Taylor Swift's "Shake It Off" Copyright Infringement Lawsuit Dismissed

She was set to go to trial over allegedly stealing the lyrics to her '1989' single

Photo: Beth Garrabrant

BY Kaelen BellPublished Dec 12, 2022

A 2017 copyright infringement lawsuit against Taylor Swift has been dismissed.
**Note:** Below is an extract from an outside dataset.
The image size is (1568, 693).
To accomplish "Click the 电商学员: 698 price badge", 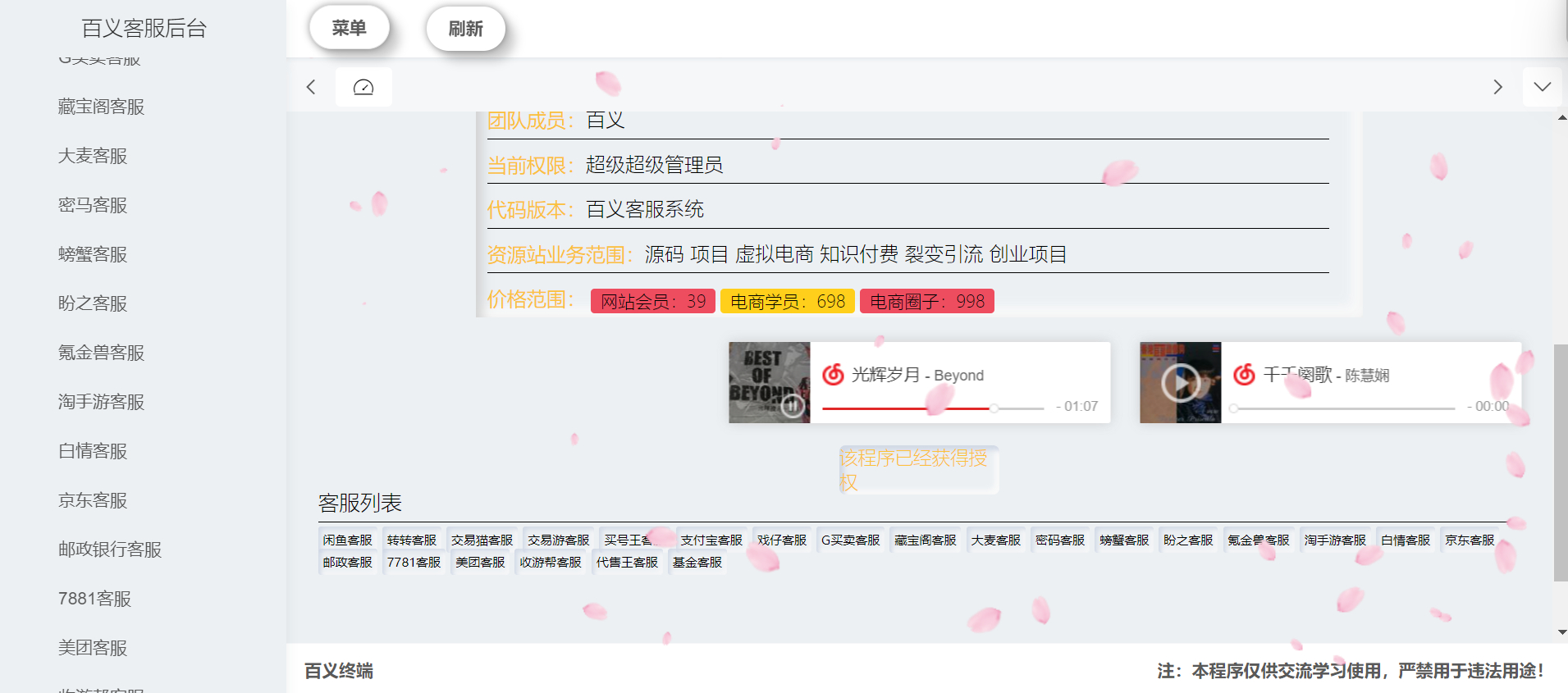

The suit, which alleged that Swift stole the lyrics to her 1989 single "Shake It Off" from girl group 3LW's "Playas Gon' Play" was dismissed with prejudice, meaning that the plaintiffs — songwriters Sean Hall and Nathan Butler — can't refile the same complaint in the same court.
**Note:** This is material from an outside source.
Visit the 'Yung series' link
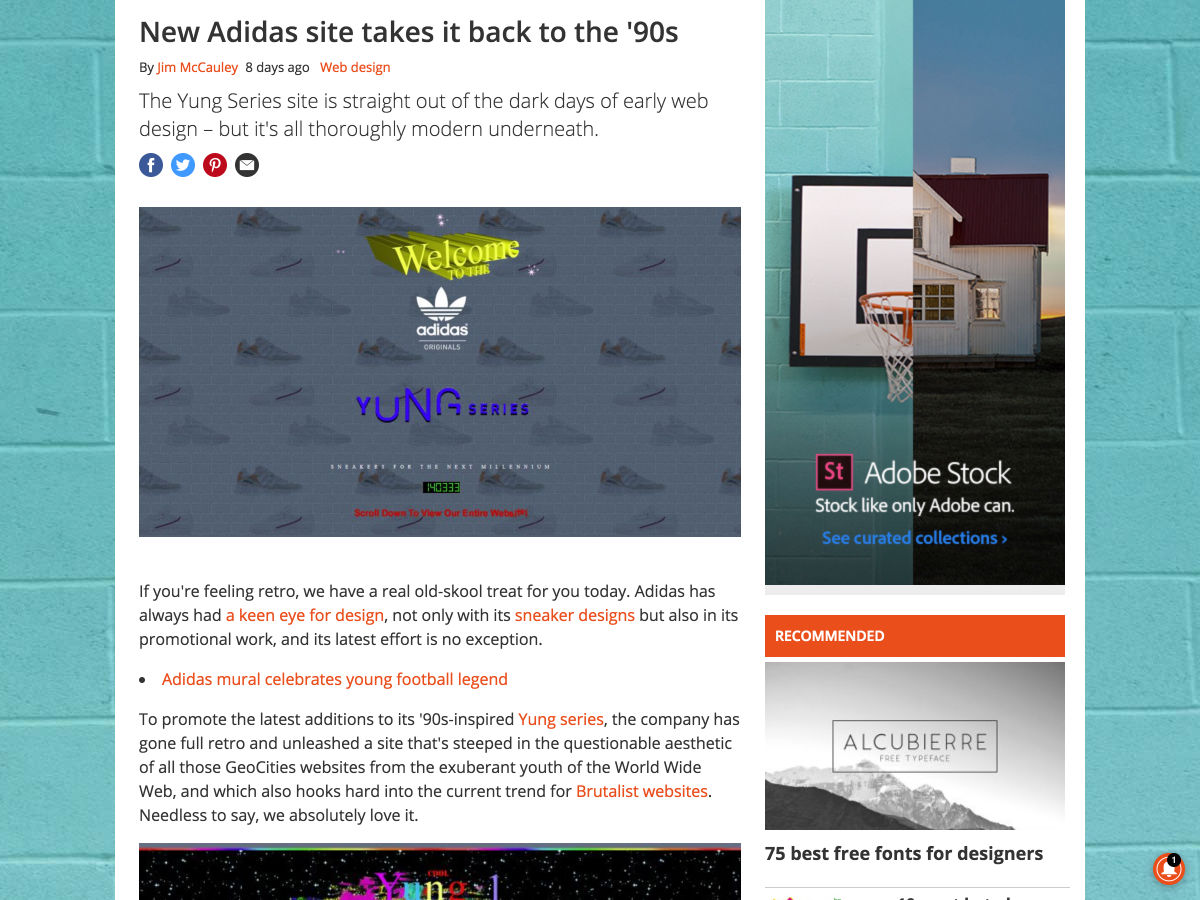1200x900 pixels. click(x=561, y=719)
The case was set to go to trial in January 2023. In the original complaint, Hall and Butler alleged that the lyrics "Cause the players gonna play, play, play, play, play, and the haters gonna hate, hate, hate, hate, hate" copied lines that they'd written — "Playas, they gonna play/And haters, they gonna hate" — for 3LW's 2001 single. 

Judge Michael W. Fitzgerald dismissed the case in 2018, saying that the lyrics in question were "too brief, unoriginal, and uncreative to warrant protection under the Copyright Act." The case was then revived in a 2019 appeals court.

"The lyrics to 'Shake It Off' were written entirely by me," Swift wrote in a sworn declaration earlier this year in regards to the suit. "Until learning about plaintiffs' claim in 2017, I had never heard the song 'Playas Gon' Play' and had never heard of that song or the group 3LW."